L’exemple flagrant de la santé

Cette différence d’organisation est apparue dans toute sa puissance dans la crise du coronavirus. Alors que la France a essentiellement parié sur l’augmentation de nombre de lits en réanimation (jusqu’à en avoir 15.000 à disposition pour seulement 7.000 patients finalement admis), sans se préoccuper de disposer de tests ni de masques en nombre suffisant pour prévenir la propagation de l’épidémie, l’Allemagne a fait un choix inverse.

Il n’est de réduction du rôle de l’État sans augmentation de l’initiative individuelle. Faute de l’admettre, la France est condamnée à s’étouffer sous le poids de sa bureaucratie.
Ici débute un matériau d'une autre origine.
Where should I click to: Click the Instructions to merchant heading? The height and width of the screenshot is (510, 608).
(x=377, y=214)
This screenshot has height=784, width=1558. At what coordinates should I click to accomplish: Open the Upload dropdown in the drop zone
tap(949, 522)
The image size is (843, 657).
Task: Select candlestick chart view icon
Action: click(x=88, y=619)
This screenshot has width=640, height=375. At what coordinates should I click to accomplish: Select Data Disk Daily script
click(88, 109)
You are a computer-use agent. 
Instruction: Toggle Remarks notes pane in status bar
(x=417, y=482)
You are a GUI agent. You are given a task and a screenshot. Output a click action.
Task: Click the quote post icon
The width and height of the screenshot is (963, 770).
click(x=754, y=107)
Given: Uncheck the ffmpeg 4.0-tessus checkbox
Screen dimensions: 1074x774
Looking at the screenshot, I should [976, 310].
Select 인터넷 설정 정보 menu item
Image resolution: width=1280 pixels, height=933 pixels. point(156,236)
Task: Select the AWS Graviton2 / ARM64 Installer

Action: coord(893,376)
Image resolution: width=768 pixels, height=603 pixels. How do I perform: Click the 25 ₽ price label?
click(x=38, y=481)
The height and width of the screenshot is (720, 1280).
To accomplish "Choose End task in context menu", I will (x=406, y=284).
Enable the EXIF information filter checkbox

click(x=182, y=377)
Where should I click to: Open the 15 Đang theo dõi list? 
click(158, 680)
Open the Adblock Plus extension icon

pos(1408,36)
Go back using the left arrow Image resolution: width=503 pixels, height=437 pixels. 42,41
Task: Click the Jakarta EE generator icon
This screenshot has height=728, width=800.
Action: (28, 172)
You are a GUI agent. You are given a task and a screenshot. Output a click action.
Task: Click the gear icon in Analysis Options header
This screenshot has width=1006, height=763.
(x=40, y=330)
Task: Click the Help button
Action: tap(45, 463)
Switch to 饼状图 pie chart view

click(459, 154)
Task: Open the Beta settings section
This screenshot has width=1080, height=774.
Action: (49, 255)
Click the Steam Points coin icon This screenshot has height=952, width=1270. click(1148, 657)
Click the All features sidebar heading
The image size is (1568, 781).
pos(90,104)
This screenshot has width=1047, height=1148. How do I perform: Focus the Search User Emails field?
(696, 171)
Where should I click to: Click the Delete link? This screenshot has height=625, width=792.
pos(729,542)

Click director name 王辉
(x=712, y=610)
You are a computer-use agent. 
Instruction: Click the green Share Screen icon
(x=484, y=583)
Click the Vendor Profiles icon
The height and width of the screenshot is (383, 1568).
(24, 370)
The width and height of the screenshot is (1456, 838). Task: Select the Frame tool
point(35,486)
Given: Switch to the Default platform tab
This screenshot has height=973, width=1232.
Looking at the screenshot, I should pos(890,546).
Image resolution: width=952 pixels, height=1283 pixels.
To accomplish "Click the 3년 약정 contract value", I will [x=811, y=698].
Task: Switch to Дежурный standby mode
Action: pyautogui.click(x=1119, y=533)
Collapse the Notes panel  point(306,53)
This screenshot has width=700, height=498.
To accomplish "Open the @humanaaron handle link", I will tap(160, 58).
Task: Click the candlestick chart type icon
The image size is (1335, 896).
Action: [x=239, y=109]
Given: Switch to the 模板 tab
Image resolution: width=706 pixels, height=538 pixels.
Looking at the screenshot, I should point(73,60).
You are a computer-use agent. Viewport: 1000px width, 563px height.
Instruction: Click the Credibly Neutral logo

Fidèle à sa tradition, l’Allemagne a parié sur la prévention et la responsabilisation des comportements individuels. Contrairement ce que la gauche française croit, ce choix n’est pas tombé par hasard, et il n’a pas été improvisé par Angela Merkel par une révélation du Saint-Esprit. La prévention sanitaire est, en Allemagne, une tradition culturelle profonde qui explique le succès des médecines naturelles et des HeilPraktischers outre-Rhin, cause de tant de ricanements dans les élites françaises.

Prévenir la maladie en adaptant le comportement individuel au lieu de solliciter la collectivité pour financer des soins lourds, voilà une logique d’horizontalité sociale qui explique la faible mortalité de l’épidémie en Allemagne. C’est grâce à cette éthique que les autorités sanitaires allemandes ont fait le choix de tester massivement la population, pendant que les autorités françaises faisaient le choix inverse. Et c’est grâce à cette éthique que l’Allemagne a pu identifier les chaînes de contamination et compter sur le civisme individuel pour les rompre.

Serait-ce possible en France ?

Tout au long de la crise, la société française a multiplié les signaux qui montrent qu’il existe, en France, une immense attente de responsabilisation individuelle. Mais ces signaux se heurtent à la stratégie élitaire de captation du pouvoir. Quand on veut dominer un peuple, on dit de lui qu’il est réfractaire et ingouvernable !

Cette méfiance vis-à-vis de l’initiative individuelle qui domine la haute fonction publique française condamne par avance tout horizon ordo-libéral. Il n’est de réduction du rôle de l’État sans augmentation de l’initiative individuelle. Faute de l’admettre, la France est condamnée à s’étouffer sous le poids de sa bureaucratie.